### Work instructions:
Return each line of the listing below, unchanged, and omit the images.

### Data to process:
# # # # # # #

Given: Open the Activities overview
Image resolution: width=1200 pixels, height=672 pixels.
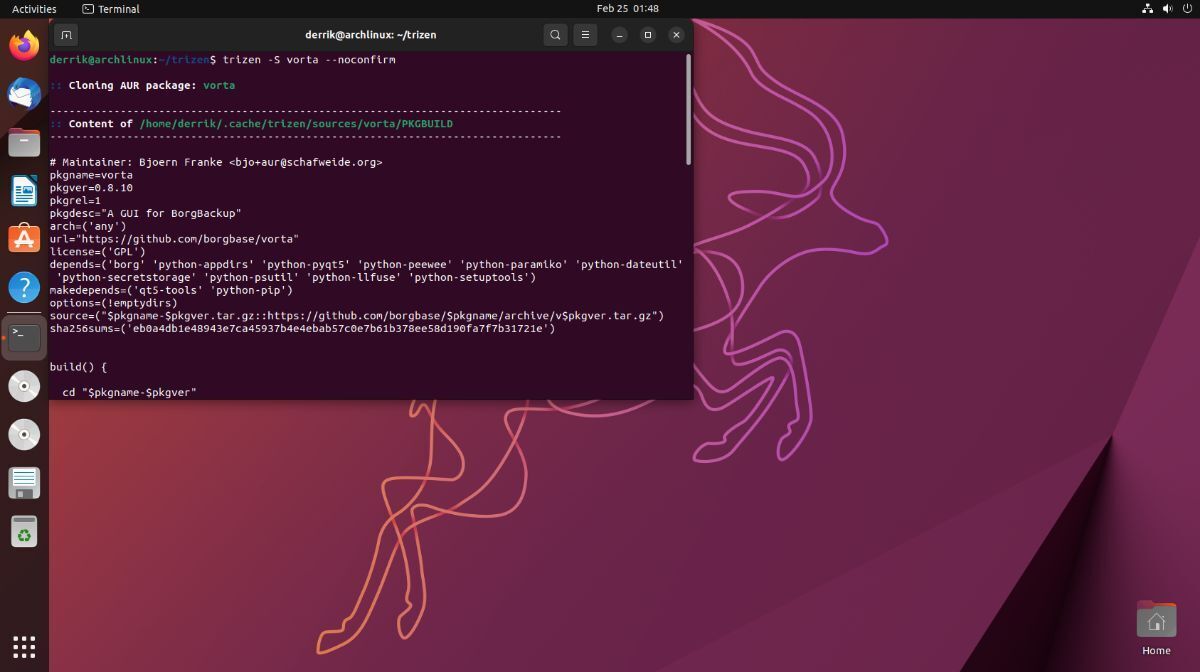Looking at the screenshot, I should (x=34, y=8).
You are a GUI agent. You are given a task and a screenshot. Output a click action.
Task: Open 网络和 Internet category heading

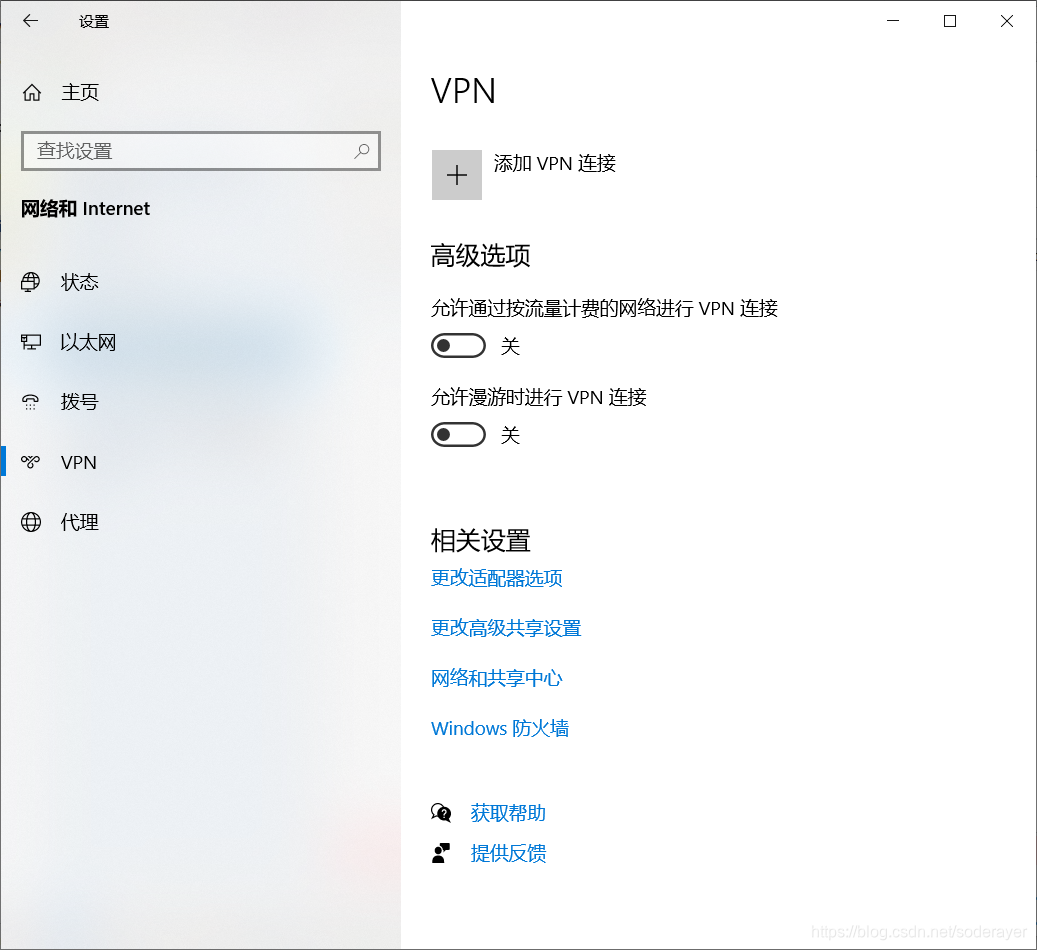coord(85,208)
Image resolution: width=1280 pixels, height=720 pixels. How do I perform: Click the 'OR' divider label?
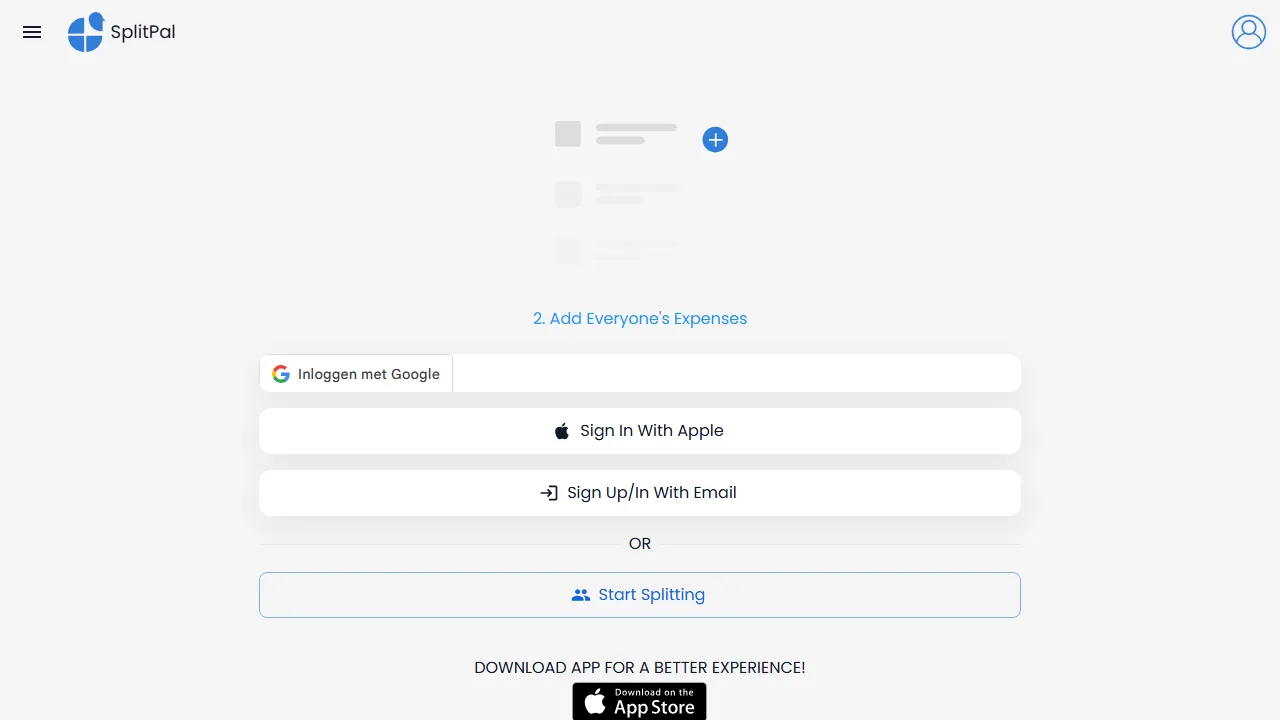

# # # # # # #

### Written solution:
Given: Open the Activities overview
Image resolution: width=1200 pixels, height=672 pixels.
Looking at the screenshot, I should (x=34, y=8).
You are a GUI agent. You are given a task and a screenshot. Output a click action.
Task: Open 网络和 Internet category heading

coord(85,208)
Image resolution: width=1280 pixels, height=720 pixels. How do I perform: Click the 'OR' divider label?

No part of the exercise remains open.